The SEC Adopts Rule Amendments Affecting Human Capital Disclosures
Introduction
On August 26, 2020 the Securities and Exchange Commission (SEC) took steps to modernize the disclosure requirements under Regulation S-K by adopting amendments to the reporting of the business, legal proceeding, and risk disclosure descriptions in public company filings. Regulation S-K is a prescribed regulation under the U.S. Securities Act of 1933 which sets forth various SEC reporting requirements for public companies. Generally, Regulation S-K deals with narrative disclosures whereas Regulation S-X deals with financial statements. The specific amendments to Regulation S-K pertain to Item 101 (description of business), Item 103 (legal proceedings), and Item 105 (risk factor disclosures). The amendments are the first actions taken by the SEC in more than 30 years to update and streamline Regulation S-K disclosure requirements. [1]
The updating of the human capital disclosure requirements as set forth in Item 101(C)(1) has been one of the most widely anticipated changes based on increased investor interest. SEC Chairman Jay Clayton stated in the release, “I am particularly supportive of the increased focus on human capital disclosures, which for various industries and companies can be an important driver of long-term value.”[1]
Amendment to Rule 101(C)(1)
The rule amendments promulgated by the SEC are principles-based as opposed to prescriptive, as the SEC wanted to provide registrants with the flexibility to tailor their disclosures to the unique circumstances of each company — all in an effort to modernize, simplify, and update public disclosures for the benefit of registrants as well as investors. The amendment to Item 101(C)(1) revises three areas for reporting human capital. The first area is the general description of the registrant company’s human capital resources. Item 101(C)(1) requires — to the extent such disclosure is material to an understanding of the registrant’s business taken as a whole — a description of the registrant’s human capital resources, including any human capital measures or objectives that the registrant focuses on in managing its business. The final amendments identify various human capital measures and objectives that address the attraction, development, and retention of personnel as non-exclusive examples of subjects that may be material to the company’s business and workforce.
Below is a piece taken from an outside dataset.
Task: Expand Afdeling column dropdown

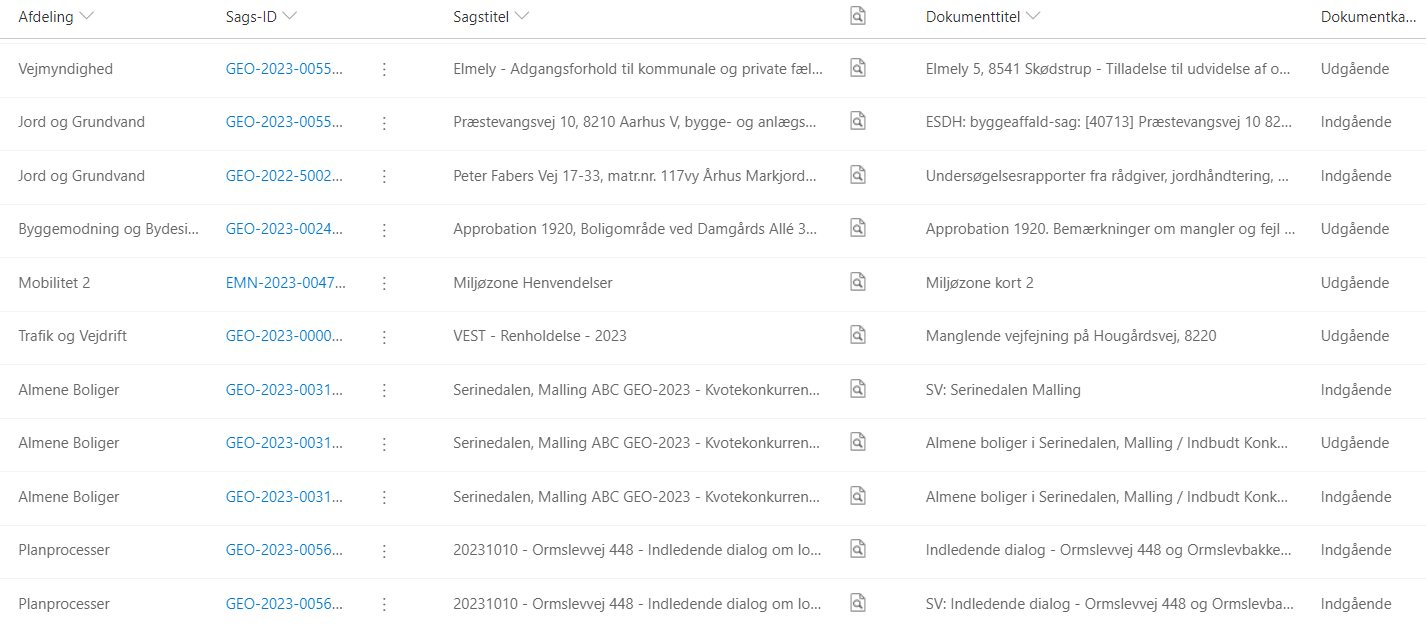Action: 86,16
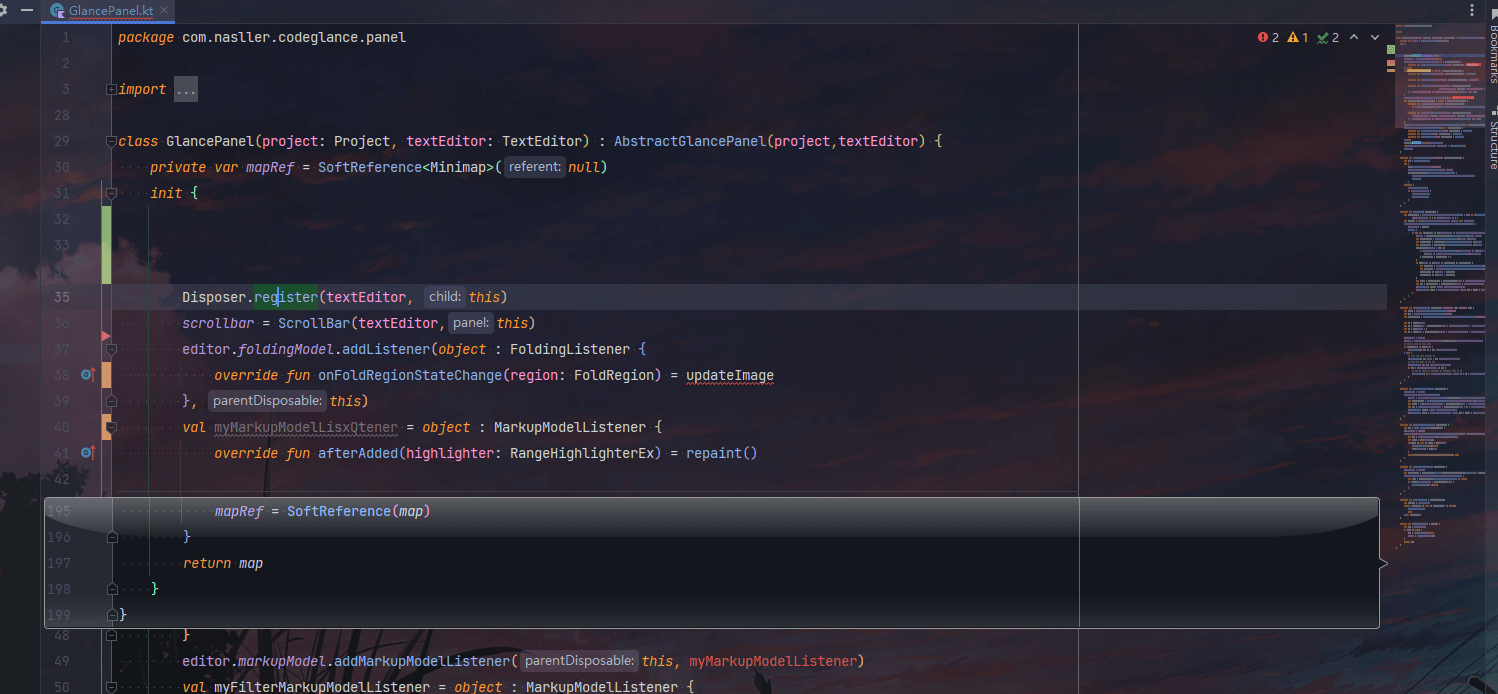Click the underlined updateImage reference
Image resolution: width=1498 pixels, height=694 pixels.
pos(729,374)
The SEC clarifies by stating that the human capital measures and objectives cited are to be considered “examples of potentially relevant subjects, not mandates.” [2]
The second area of Item 101(C)(1) addressed by the amendment is the SEC’s decision to not formally define the term “human capital” for reporting and disclosure purposes. Although many organizations commented that they would prefer a definition of human capital in the reporting guidance, the SEC has decided that the term “human capital” may evolve over time and may be defined by different companies in ways that are industry-specific. The SEC further notes that “there are many definitions of human capital and that the concept … is often tailored to the circumstances and objectives of individual companies.”[2]
The third area of Item 101(C)(1) in the amendment is the registrant company’s need to disclose the number of persons employed by the company. The SEC stated this disclosure requirement can provide important and useful information that is material to an understanding of the registrant company’s business. The SEC indicated the disclosure of the number of persons employed by the registrant can help investors assess the size and scale of a registrant’s operations as well as changes in the business over time. However, the SEC is not requiring disclosure of additional metrics regarding the number of persons employed, such as data regarding full-time versus part-time or turnover statistics; rather, the SEC has indicated that such additional disclosures would be inconsistent with the principles-based approach adopted with the new disclosure requirements.
Summary Comments
The SEC’s principles-based approach to human capital disclosure allows companies to determine the employee demographic information and human capital management policies it believes will allow investors to better understand the company and assess the strength of its human resources. We expect a number of companies that have been waiting for the final SEC rule will begin to expand their current disclosures, and many companies will provide relevant information to help investors better understand the most valuable asset not reported on company’s the balance sheet.
The amendments to Regulation S-K will be effective 30 days after publication in the Federal Register.